* **ЧТО СДЕЛАТЬ**:
**A.** Перепишите слово в слово кусок из текста о Леме: от «Она решила сейчас» до «и погнал обратно.».
**B.** Почему, по тексту о Леме, его жена с сыном полетели в Устку самолётом?
*** ОТРЫВОК ТЕКСТА
Лем тем временем отправил жену с сыном на каникулы в Устку. Они полетели самолётом – не по причине богатства, а только потому, что билетов на поезд не было. В Устку – не потому, что так хотели, а потому, что именно туда можно было взять путёвку через Союз писателей, где был Дом творческого труда. Они не знали, что происходит с их мужем и отцом, потому что в то время, чтобы звонить из Устки в Краков, надо было провести целый день на почте, и это при условии заказа «молниеносного» звонка. Барбара Лем узнала с большим опозданием от своей сестры (матери Михала Зыха), что после операции, сделанной в таких условиях, появились серьёзные осложнения.
Она решила сейчас же вернуться домой вместе с сыном. О покупке железнодорожного билета, равно как и билета на самолёт, не могло быть и речи. В пять утра она нашла таксиста, готового ехать в Краков. Томаш Лем вспоминает, что они ехали на старом белом «Мерседесе», который не мог разогнаться больше чем восемьдесят километров в час. По приезде в Краков водитель отказался искупаться, согласился только помыть ноги в тазике и погнал обратно.
Оказалось, что после возвращения домой у Лема случилось резкое кровотечение из раны внутри мочевого пузыря, причём началось какое-то заражение, вызванное, вероятно, недостаточной стерильностью многоразового шприца (так Лем сказал Щепаньскому). Краковские больницы не хотели исправлять ошибки катовицкой халтуры. Жизнь Лему спасли Мадейские, доставив его в бессознательном состоянии в Катовице. И так писатель, фантазия которого достигала звёзд, был в шаге от смерти из-за грязи. «Чуть не сдох», – со свойственной ему лаконичностью описал Щепаньский[369].
******
*** ИСХОДНЫЕ ДАННЫЕ
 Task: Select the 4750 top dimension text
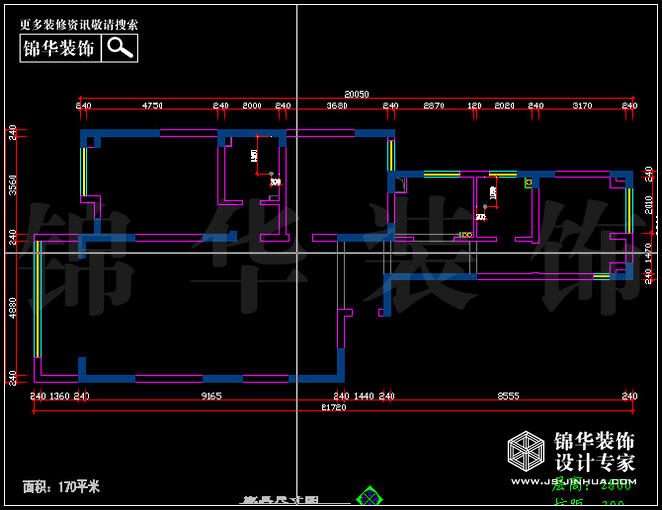pyautogui.click(x=153, y=105)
******
* **ОТВЕТЫ**:
**A.**
Она решила сейчас же вернуться домой вместе с сыном. О покупке железнодорожного билета, равно как и билета на самолёт, не могло быть и речи. В пять утра она нашла таксиста, готового ехать в Краков. Томаш Лем вспоминает, что они ехали на старом белом «Мерседесе», который не мог разогнаться больше чем восемьдесят километров в час. По приезде в Краков водитель отказался искупаться, согласился только помыть ноги в тазике и погнал обратно.

**B.** Потому что билетов на поезд не было.